Intrinsically disordered proteins (IDPs) are either entirely disordered or contain disordered regions in their native state. IDPs were found to be abundant in complex organisms and implicated in numerous cellular processes. Experimental annotation of disorder lags behind the rapidly growing sizes of the protein databases, and thus computational methods are used to close this gap and to investigate the disorder. MFDp2 is a novel content-rich and user-friendly web server for sequence-based prediction of protein disorder that builds upon our residue-level disorder predictor MFDp and chain-level disorder content predictor DisCon. It applies novel post-processing filters and uses sequence alignment to improve predictive quality. Using a new benchmark data set, which has reduced sequence identity to corresponding training data sets, MFDp2 is shown to provide competitive predictive quality when compared with MFDp and a comprehensive set of 13 other state-of-the-art predictors, including publicly available versions of the top predictors from CASP9. Our server obtains the highest Mathews Correlation Coefficient (MCC) and the second best Area Under the receiver operating characteristic Curve (AUC). In addition to the disorder predictions, our server also outputs well-described sequence-derived information that allows profiling the predicted disorder. We conveniently visualize sequence conservation, predicted secondary structure, relative solvent accessibility and alignments to chains with annotated disorder. We allow predictions for multiple proteins at the same time and each prediction can be downloaded as text-based (parsable) file. The web server, which includes help pages and tutorial, is freely available at biomine.ece.ualberta.ca/MFDp2/.
内在无序蛋白(IDP)在其天然状态下要么完全无序,要么包含无序区域。人们发现IDP在复杂生物体中大量存在,并参与众多细胞过程。对无序的实验注释滞后于蛋白质数据库的快速增长,因此使用计算方法来弥补这一差距并研究无序情况。MFDp2是一个新颖的、内容丰富且用户友好的网络服务器,用于基于序列预测蛋白质无序,它基于我们的残基水平无序预测器MFDp和链水平无序含量预测器DisCon构建。它应用了新颖的后处理过滤器,并使用序列比对来提高预测质量。

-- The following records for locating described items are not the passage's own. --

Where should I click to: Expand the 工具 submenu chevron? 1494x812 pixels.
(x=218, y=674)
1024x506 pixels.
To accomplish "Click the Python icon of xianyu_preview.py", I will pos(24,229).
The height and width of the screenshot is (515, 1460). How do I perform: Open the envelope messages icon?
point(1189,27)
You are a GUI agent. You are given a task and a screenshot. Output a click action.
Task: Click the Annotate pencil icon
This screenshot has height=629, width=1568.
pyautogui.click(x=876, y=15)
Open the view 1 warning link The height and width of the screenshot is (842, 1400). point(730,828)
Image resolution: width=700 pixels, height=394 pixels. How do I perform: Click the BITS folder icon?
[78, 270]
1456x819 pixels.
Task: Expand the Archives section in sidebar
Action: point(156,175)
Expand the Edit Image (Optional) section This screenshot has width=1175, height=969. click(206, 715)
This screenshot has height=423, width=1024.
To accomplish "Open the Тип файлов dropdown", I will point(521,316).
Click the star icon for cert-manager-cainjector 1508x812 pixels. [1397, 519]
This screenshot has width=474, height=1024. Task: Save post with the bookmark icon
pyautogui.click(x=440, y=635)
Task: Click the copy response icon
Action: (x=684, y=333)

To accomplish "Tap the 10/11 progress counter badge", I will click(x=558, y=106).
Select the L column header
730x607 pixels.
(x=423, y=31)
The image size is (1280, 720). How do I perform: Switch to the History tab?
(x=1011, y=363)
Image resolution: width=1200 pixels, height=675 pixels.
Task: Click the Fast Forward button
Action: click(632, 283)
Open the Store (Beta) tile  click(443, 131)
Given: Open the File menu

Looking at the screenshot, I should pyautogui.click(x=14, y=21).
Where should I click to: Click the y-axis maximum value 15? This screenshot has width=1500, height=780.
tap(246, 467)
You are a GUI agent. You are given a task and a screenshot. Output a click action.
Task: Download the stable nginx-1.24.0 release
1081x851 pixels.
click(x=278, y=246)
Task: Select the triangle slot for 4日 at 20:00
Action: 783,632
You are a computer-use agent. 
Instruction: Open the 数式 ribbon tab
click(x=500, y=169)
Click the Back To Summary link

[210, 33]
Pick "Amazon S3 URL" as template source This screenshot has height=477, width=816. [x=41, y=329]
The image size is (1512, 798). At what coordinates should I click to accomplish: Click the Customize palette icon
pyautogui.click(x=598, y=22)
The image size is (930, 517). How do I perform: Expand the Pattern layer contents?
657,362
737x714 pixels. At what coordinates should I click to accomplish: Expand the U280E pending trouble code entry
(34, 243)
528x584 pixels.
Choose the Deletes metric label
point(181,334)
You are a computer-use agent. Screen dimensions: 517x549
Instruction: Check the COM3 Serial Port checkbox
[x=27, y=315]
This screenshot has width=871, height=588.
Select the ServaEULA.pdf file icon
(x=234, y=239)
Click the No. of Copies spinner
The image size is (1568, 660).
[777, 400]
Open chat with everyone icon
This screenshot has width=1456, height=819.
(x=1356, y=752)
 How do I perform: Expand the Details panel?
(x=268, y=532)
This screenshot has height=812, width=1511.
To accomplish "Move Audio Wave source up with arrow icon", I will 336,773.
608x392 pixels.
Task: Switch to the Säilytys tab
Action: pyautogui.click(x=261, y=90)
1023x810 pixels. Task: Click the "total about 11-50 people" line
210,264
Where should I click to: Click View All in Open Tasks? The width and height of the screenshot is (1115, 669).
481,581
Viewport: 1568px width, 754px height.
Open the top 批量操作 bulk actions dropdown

使用一个新的基准数据集,该数据集与相应训练数据集的序列同一性降低,结果表明与MFDp以及包括来自CASP9的顶级预测器的公开可用版本在内的其他13种最先进的综合预测器相比,MFDp2具有竞争力的预测质量。我们的服务器获得了最高的马修斯相关系数(MCC)和第二好的受试者工作特征曲线下面积(AUC)。除了无序预测外,我们的服务器还输出详细描述的序列衍生信息,从而能够对预测的无序进行分析。我们方便地可视化序列保守性、预测的二级结构、相对溶剂可及性以及与带注释无序的链的比对。我们允许同时对多个蛋白质进行预测,并且每个预测都可以作为基于文本(可解析)的文件下载。该网络服务器包括帮助页面和教程,可在biomine.ece.ualberta.ca/MFDp2/免费获取。